Myanmar is a beneficiary of training programmes under GCSS, ITEC, TCS of Colombo Plan, and MGCSS schemes. India has also offered training to two sets of local journalists who were given intensive training at IIMC, New Delhi by the XP Division.

Culture Exchange

  • In November 2009, a 13-member student group from Myanmar joined SAARC Cultural Festival in India.
  • In January 2010, the Embassy held the annual “Indian Film Festival” at Yangon. This event has become a highlight of the Yangon cultural calendar.
  • In March 2010, a famous landscape artist from Myanmar went to Puducherry, India to take part in the “South Asian Artists Camp” organized by SEHER and ICCR.
  • In December 2009, a well-liked Myanmar music band ‘Emperor’ visited India to join in the “South Asian Bands Festival” held by ICCR.

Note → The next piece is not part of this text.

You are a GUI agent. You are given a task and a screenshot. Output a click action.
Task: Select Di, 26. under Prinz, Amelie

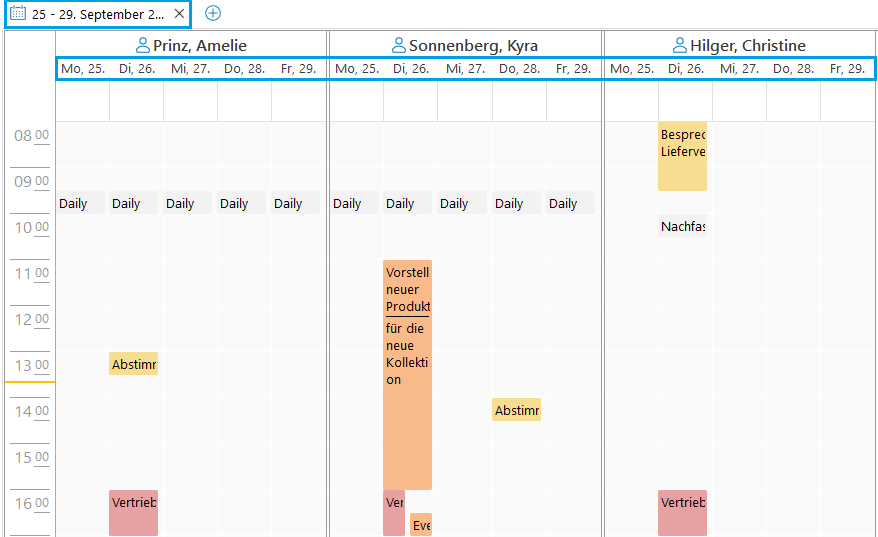[x=136, y=69]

The paintings emerging from that camp were demonstrated in the Embassy Auditorium in November 2010 and received an outstanding response from the local community. Similarly there were many groups from both sides joined different cultural programmes in both countries. There was a packed calendar of memorial activities for the Rabindranath Tagore 150th birth anniversary celebrations, including a dance, seminar, drama, film festival etc.

Indian Diaspora

The origin of the Indian community in Myanmar is traced back to the mid-19th century with the arrival of the British rule in Lower Burma in 1852. The two cities of Myanmar namely, Yangon/Rangoon and Mandalay had a dominating presence of Indians in different like civil services, trade & commerce, education during the British rule. A large number of the Indian community is living in the Tanintharyi and Bago Regions primarily engaged in farming. The NRI families in Myanmar live in Yangon and are engaged in import-export business or are employees of MNCs based in Singapore, India, and Thailand.

What India need to do

  • The border management and regulation is the responsibility of both sides. India cooperates with Myanmar so that china doesn’t support to secessionist group
  • Myanmar is India’s gateway to Southeast Asia and could be the required impetus to realize India’s Act East Policy, so India needs to give momentum to pending infrastructure projects like Kaladan multimodal project.
  • There are a few sectors where India can expand its presence in Myanmar. These include manufacturing exporting cement, high-end smartphones, furniture, FMCG, energy, healthcare, creating townships, telecommunications, etc.
  • Myanmar itself is a rising consumer aid in attracting FDI especially in a trade war situation where companies seeking a place for their establishment.
  • Agriculture is another sector where India can significantly augment its cooperation with Myanmar in post-harvest technology, rice research activities, agriculture financing, and articulating policies.

India shares some common concerns with Myanmar that range from socio-economic development, similar climatic and ecological concerns, shared concerns over insurgency and regional peace in light of growing Chinese assertiveness. These offer tremendous scope for cooperation. India needs to grab this opportunity and speed up the work on ongoing projects while at the same time exercising soft power through cultural exchange and constructive aid.